-------- Excerpted records

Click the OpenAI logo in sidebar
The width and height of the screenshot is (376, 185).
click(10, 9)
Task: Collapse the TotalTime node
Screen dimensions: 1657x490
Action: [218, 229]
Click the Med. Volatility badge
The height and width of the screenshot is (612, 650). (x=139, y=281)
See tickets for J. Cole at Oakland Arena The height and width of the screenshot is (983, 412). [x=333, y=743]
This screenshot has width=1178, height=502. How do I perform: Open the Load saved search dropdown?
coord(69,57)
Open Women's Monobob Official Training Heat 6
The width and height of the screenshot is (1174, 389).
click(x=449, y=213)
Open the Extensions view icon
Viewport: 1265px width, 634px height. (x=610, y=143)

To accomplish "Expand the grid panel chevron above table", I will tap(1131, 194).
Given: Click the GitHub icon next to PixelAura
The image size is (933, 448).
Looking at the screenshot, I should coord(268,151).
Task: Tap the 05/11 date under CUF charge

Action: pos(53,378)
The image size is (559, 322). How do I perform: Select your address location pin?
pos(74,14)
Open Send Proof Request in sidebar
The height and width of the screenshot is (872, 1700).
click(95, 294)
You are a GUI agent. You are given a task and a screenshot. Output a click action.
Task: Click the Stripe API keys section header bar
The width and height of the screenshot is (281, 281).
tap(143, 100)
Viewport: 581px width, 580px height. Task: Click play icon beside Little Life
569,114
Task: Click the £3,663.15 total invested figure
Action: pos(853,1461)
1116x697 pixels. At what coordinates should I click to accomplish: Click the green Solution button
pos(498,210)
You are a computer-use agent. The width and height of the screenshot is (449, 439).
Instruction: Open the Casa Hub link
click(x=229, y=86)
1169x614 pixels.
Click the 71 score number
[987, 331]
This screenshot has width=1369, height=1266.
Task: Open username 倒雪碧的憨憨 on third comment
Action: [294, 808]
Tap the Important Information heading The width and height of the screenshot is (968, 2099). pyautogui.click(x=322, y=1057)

----------------

*Short task*
Reproduce every line of the records above without any change.

*Written solution*
Click the OpenAI logo in sidebar
The width and height of the screenshot is (376, 185).
click(10, 9)
Task: Collapse the TotalTime node
Screen dimensions: 1657x490
Action: [218, 229]
Click the Med. Volatility badge
The height and width of the screenshot is (612, 650). (x=139, y=281)
See tickets for J. Cole at Oakland Arena The height and width of the screenshot is (983, 412). [x=333, y=743]
This screenshot has width=1178, height=502. How do I perform: Open the Load saved search dropdown?
coord(69,57)
Open Women's Monobob Official Training Heat 6
The width and height of the screenshot is (1174, 389).
click(x=449, y=213)
Open the Extensions view icon
Viewport: 1265px width, 634px height. (x=610, y=143)

To accomplish "Expand the grid panel chevron above table", I will tap(1131, 194).
Given: Click the GitHub icon next to PixelAura
The image size is (933, 448).
Looking at the screenshot, I should coord(268,151).
Task: Tap the 05/11 date under CUF charge

Action: pos(53,378)
The image size is (559, 322). How do I perform: Select your address location pin?
pos(74,14)
Open Send Proof Request in sidebar
The height and width of the screenshot is (872, 1700).
click(95, 294)
You are a GUI agent. You are given a task and a screenshot. Output a click action.
Task: Click the Stripe API keys section header bar
The width and height of the screenshot is (281, 281).
tap(143, 100)
Viewport: 581px width, 580px height. Task: Click play icon beside Little Life
569,114
Task: Click the £3,663.15 total invested figure
Action: pos(853,1461)
1116x697 pixels. At what coordinates should I click to accomplish: Click the green Solution button
pos(498,210)
You are a computer-use agent. The width and height of the screenshot is (449, 439).
Instruction: Open the Casa Hub link
click(x=229, y=86)
1169x614 pixels.
Click the 71 score number
[987, 331]
This screenshot has width=1369, height=1266.
Task: Open username 倒雪碧的憨憨 on third comment
Action: [294, 808]
Tap the Important Information heading The width and height of the screenshot is (968, 2099). pyautogui.click(x=322, y=1057)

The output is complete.